Robert Smith

Robert Smith

Artist

Robert James Smith (born April 21, 1959) is an English singer, musician, and lyricist who is best known as the frontman and principal songwriter of the influential English rock band The Cure and has been called a “rock anti-hero”.

Smith was originally inspired to become a musician by listening to his sister’s Beatles Help! album, “the melody of the Buzzcocks and Elvis Costello”, the “completely free” vibe he felt watching Jimi Hendrix, David Bowie (who proved “you could define your own genre and not worry about what anyone else is doing”) and Alex Harvey.

Originally just “the drunk rhythm guitarist who wrote all these weird songs”, Smith eventually took over vocals after he realized “I hated my voice, but I didn’t hate it more than I hated everyone else’s voice.” His distinctive sound and look, combined with his versatile and poignant songwriting, have made him “one of the most iconic rock stars of all time”. He is often also labeled a goth icon – something he rejects again and again. He told Rolling Stone in 2019:

I was doing (the new wave song) ‘Let’s Go to Bed’ when goth started. So we’d done ‘Pornography’ and ‘Hanging Garden’, and there’s a look and a kind of a vibe and an atmosphere, yeah. But was I responsible for goth? No. And if I was, I’d be very happy. But I wasn’t … I’m aware we played a part in it, and I think that we’re part of the history of goth, without question, but like a footnote … When people say it to me, you’re goth, I say you either have never heard us play or you have no idea what goth is. One of those two has to be true because we’re not a goth band … It’s like we passed through that phase and I did a few things that sounded like we were a part of it, and then we moved on to something else.

Since 1989, Smith has been the sole remaining founding member of the band. In the over 40 years that The Cure has been performing, they’ve sold over 27 million records and have performed to packed arenas around the world many times. In 1991, The Cure won the Brit Award for Best British Group. In 2005, Smith won a prestigious Ivor Novello Award (Honoring Excellence in Music Writing). In 2009, Tim Burton presented The Cure with NME’s Godlike Geniuses Award. And in 2019, The Cure was inducted into the Rock And Roll Hall Of Fame.

As early as the late 1980s and as recently as the early 2000s, Smith has mentioned wanting to release a solo album, but as of 2018, aside from a cover of Wendy Waldman’s “Pirate Ships”, his solo recordings have yet to be released. In addition to The Cure, Smith has also notably been a member of Siouxsie and the Banshees and The Glove.

While his stage persona and dark lyricism lead people to believe Smith is a perpetually sad and depressed person, he actually is not:

The songs, lyrically, reflect only a part of my personality. They don’t really give away what I’m like as a person.
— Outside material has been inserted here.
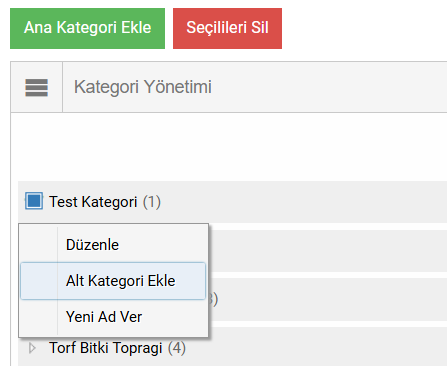Click the (4) count beside Torf Bitki Topragi

[177, 348]
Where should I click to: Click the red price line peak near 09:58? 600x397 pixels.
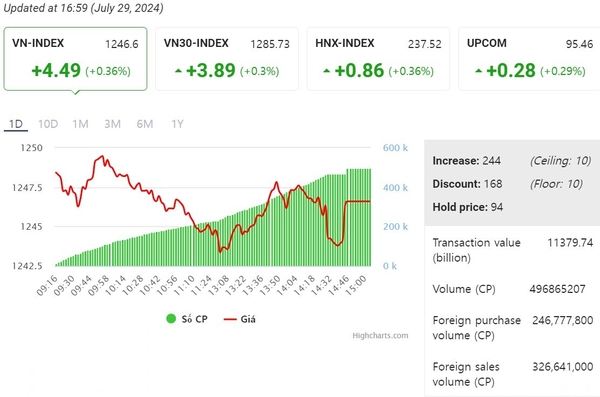click(102, 156)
The 90 percent of me that isn’t in the songs is just dead boring. It doesn’t inspire me to write. The part that does is genuinely when I’m feeling melancholy or nostalgic or just plain sad, as much as anyone else.

Similarly, when Video Rock Stars told Smith he’s perceived to be ‘miserable’, he responded with:

I just can’t write happy songs. That doesn’t mean I’m not happy. Because I am, a lot of the time. I spend more time smiling than I do crying.